To become a Hydrologist, you’ll need a strong educational foundation in relevant subjects. While there are no specific requirements for this profession, achieving good grades in certain subjects can be highly beneficial. Hydrologists study water and its distribution, movement, and quality, and they often work in research, environmental consulting, or government agencies. Here are the subjects and considerations that can help you prepare for a career as a Hydrologist:

  1. Science: Subjects such as Chemistry, Physics, and Biology can provide you with a fundamental understanding of natural processes, including those related to water quality and ecosystems.
  2. Mathematics: Strong mathematical skills, especially in algebra and calculus, are essential for hydrological modelling and data analysis.
  3. Geography and Environmental Science: These subjects can provide insights into the Earth’s physical systems and environmental processes, which are central to hydrology.
  4. Geology: Knowledge of geology can be helpful in understanding the geological aspects of water systems and groundwater flow.
  5. Statistics: Understanding statistical methods is crucial for data analysis and interpreting hydrological data.
  6. Information and Communication Technology (ICT): Proficiency in using software for data analysis, Geographic Information Systems (GIS), and computer programming can be beneficial.
  7. English: Strong written and verbal communication skills are important for preparing reports and communicating findings.

Post School

It’s rare to get into this job with a qualification lower than an undergraduate degree.
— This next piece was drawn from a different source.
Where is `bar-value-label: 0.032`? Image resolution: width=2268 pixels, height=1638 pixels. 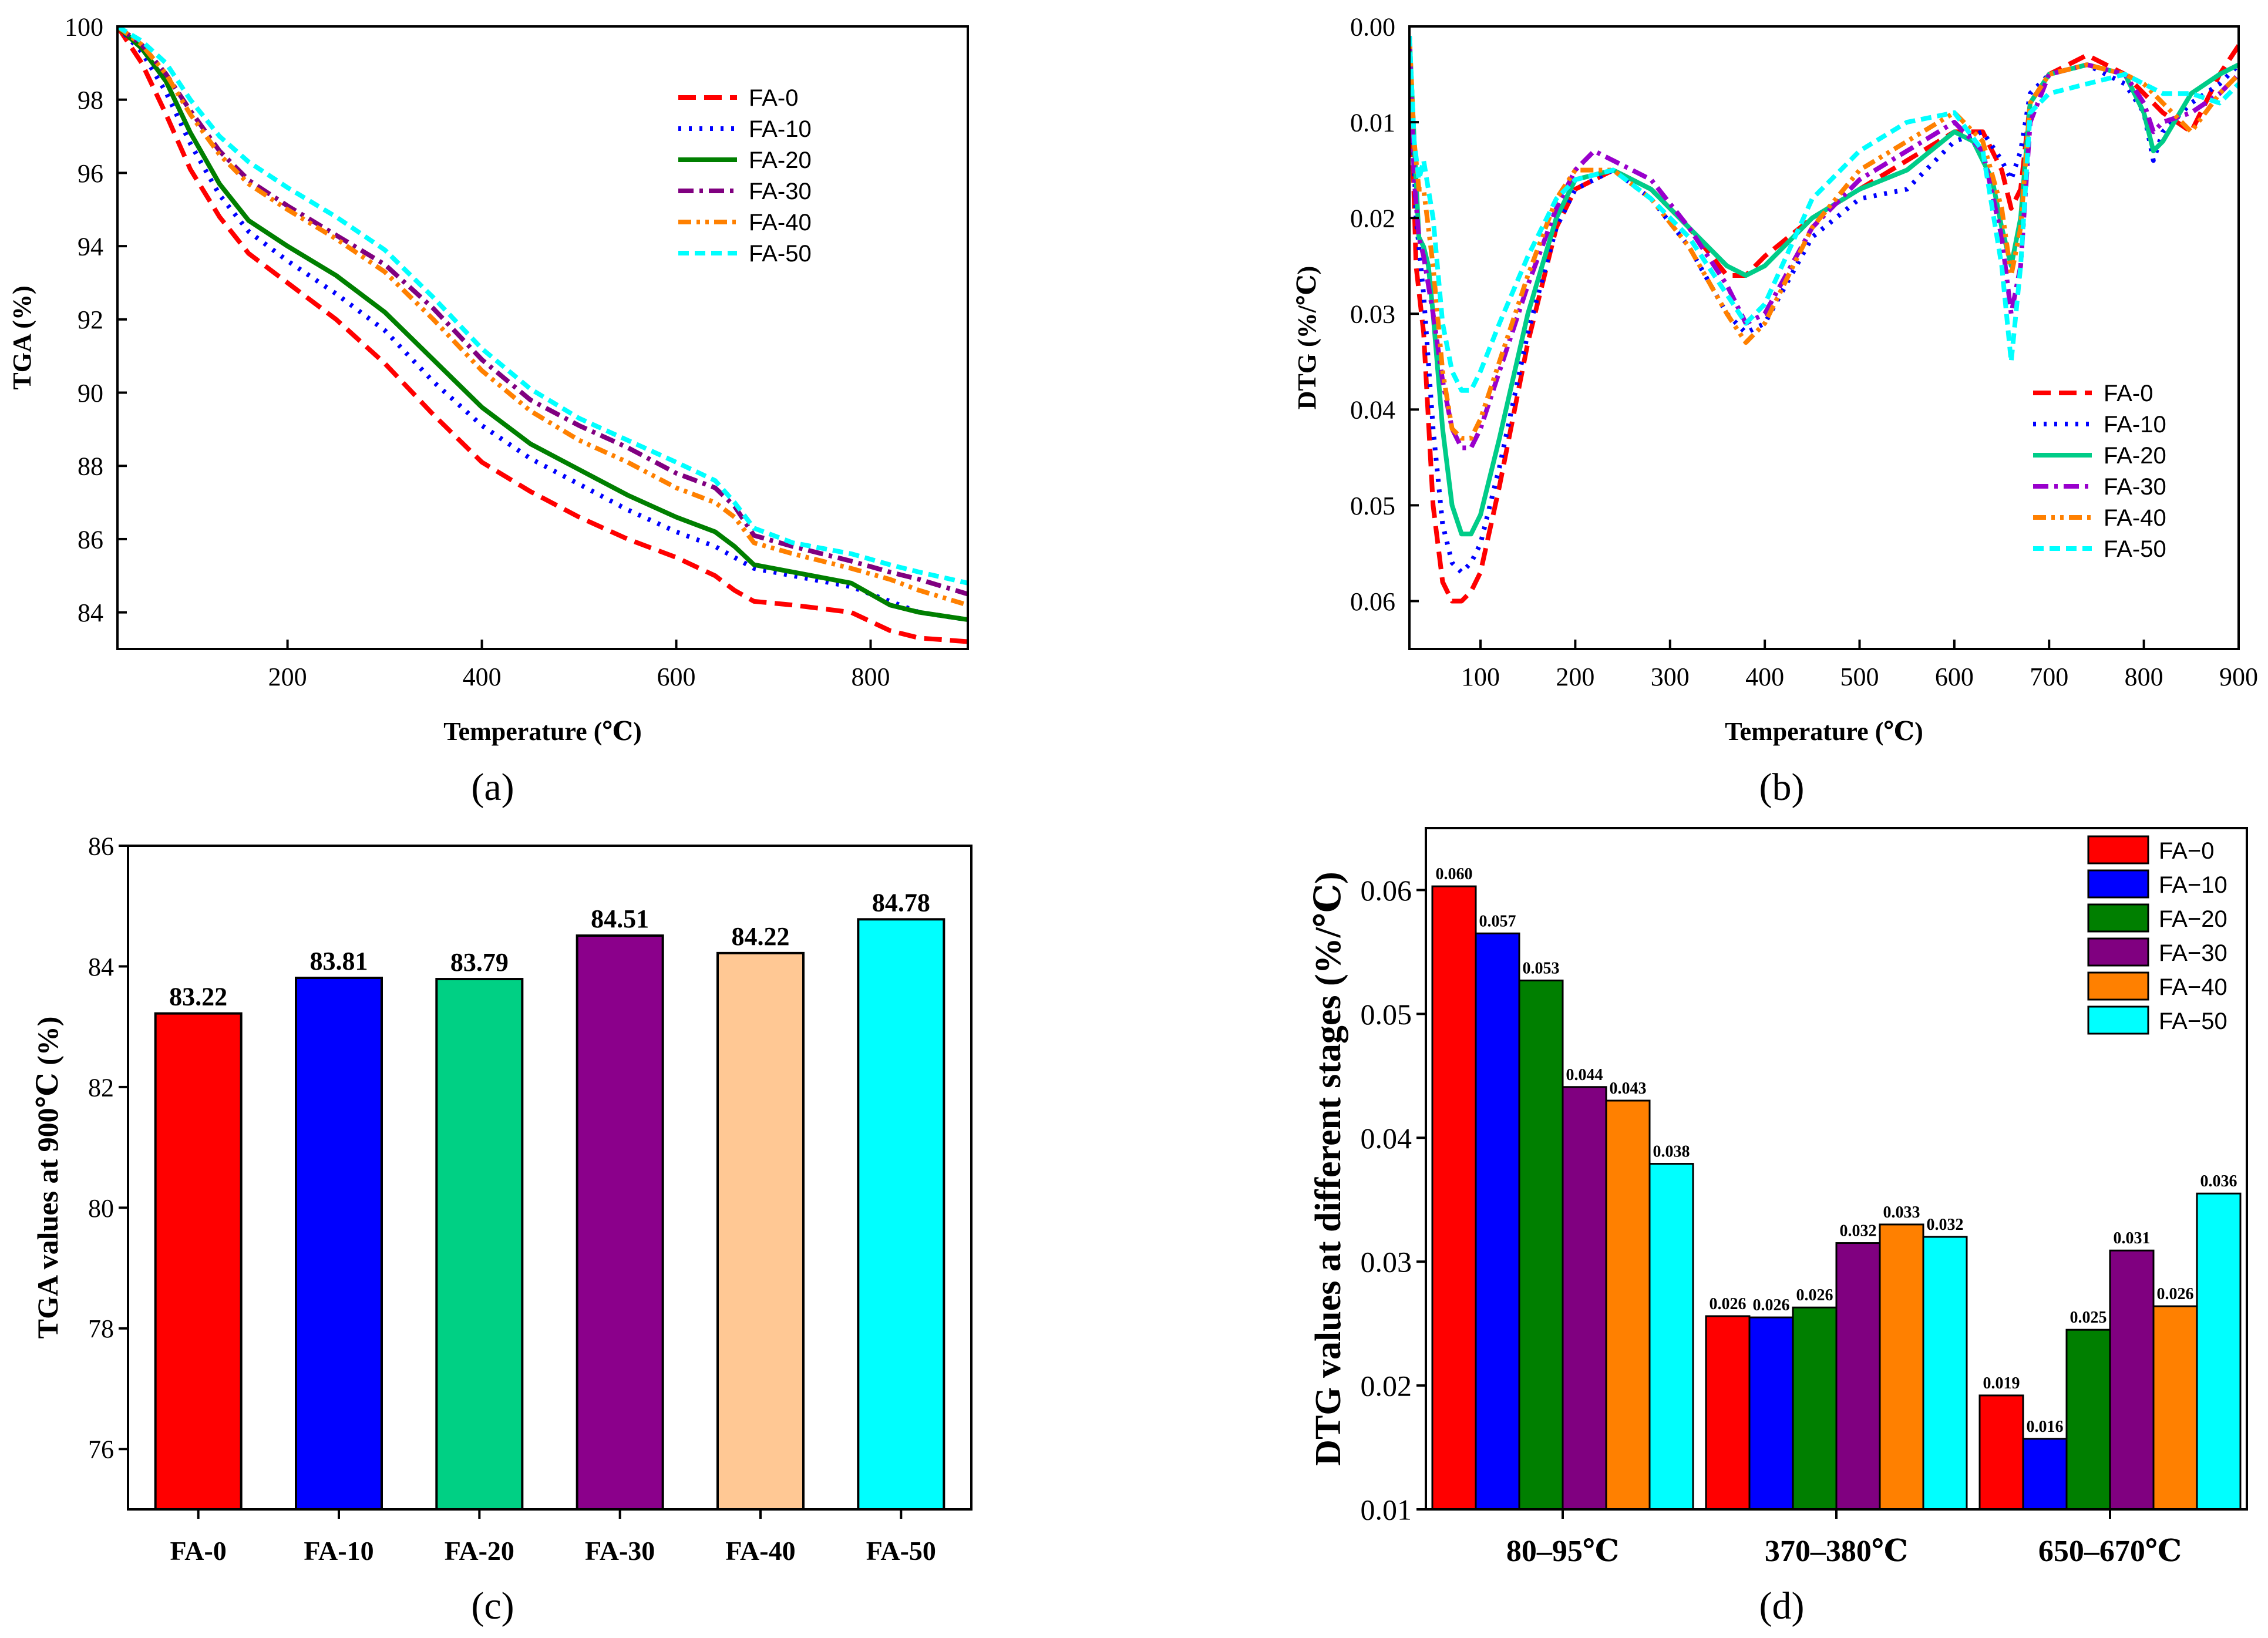 bar-value-label: 0.032 is located at coordinates (1858, 1231).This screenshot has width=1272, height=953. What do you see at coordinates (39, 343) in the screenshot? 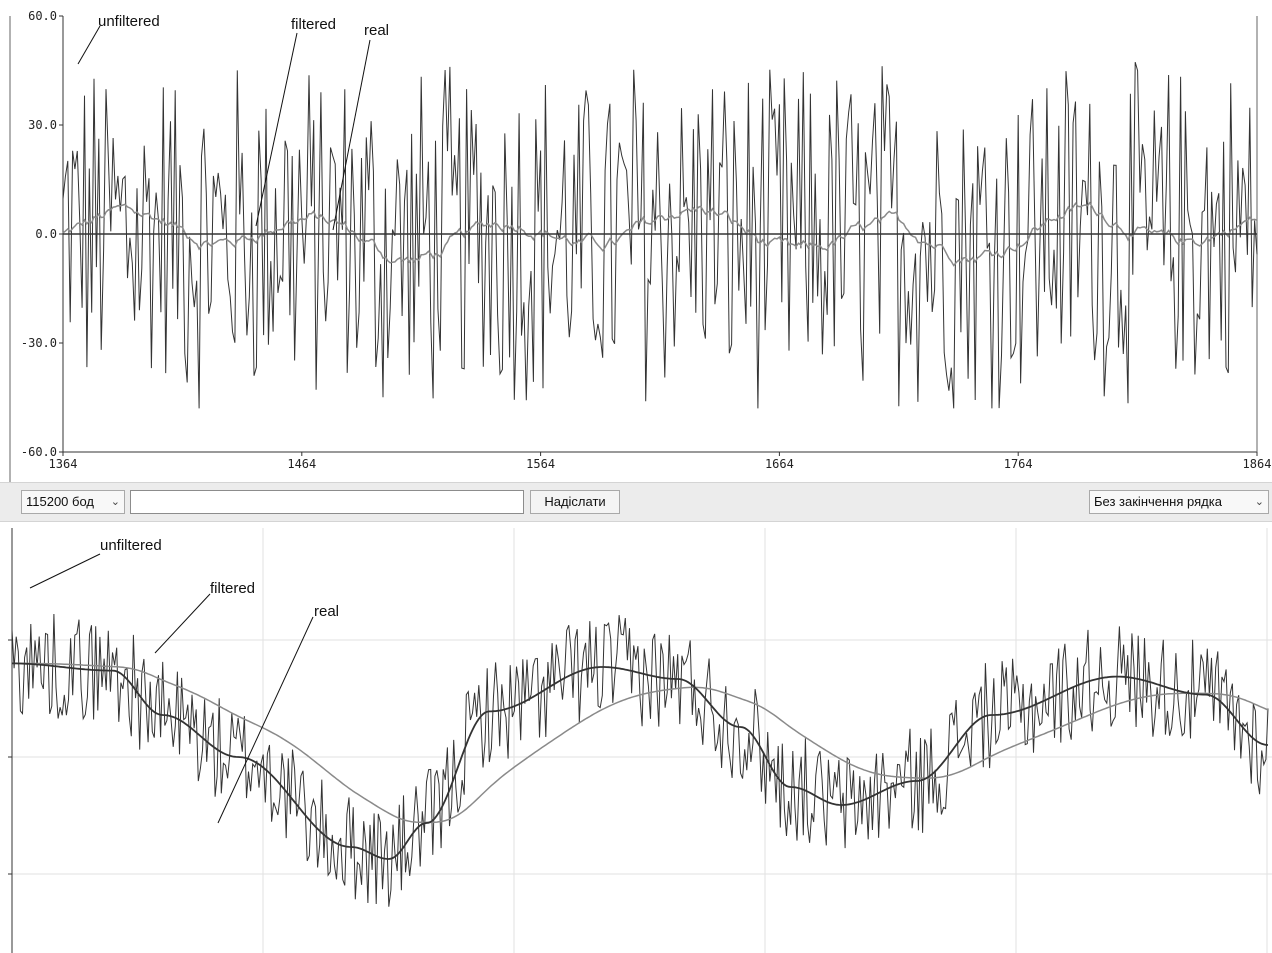
I see `y-tick-label: -30.0` at bounding box center [39, 343].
You can study Hydrology in Germany, the USA and South Africa for starters.

There are no undergraduate degrees in the UK in hydrology as a subject in its own right. However, relevant degree subjects that cover elements of hydrology include civil and environmental engineering, ecology, environmental sciences and geography (with a physical science base).

Detailed training in hydrology is usually covered at postgraduate level. Although not necessary for all jobs, a postgraduate degree is recommended. Subject areas include environmental engineering, aquatic resource management, flood risk management, and hydrology and water quality.

Contact individual institutions for course information and further details on entry requirements.

Working Hours and Environment:

You could work in an office, in a laboratory or in the countryside about 40 hours a week.

Your working environment may be outdoors in all weathers.

Career Path & Progression:

You could become a senior hydrologist, co-ordinating a team of researchers, hydrologists and engineers.

You might also work as a consultant, advising government departments and businesses on sustainable water use, civil hydro-engineering projects or flood risk management.

You could go into academic research and lecturing in your specialist field.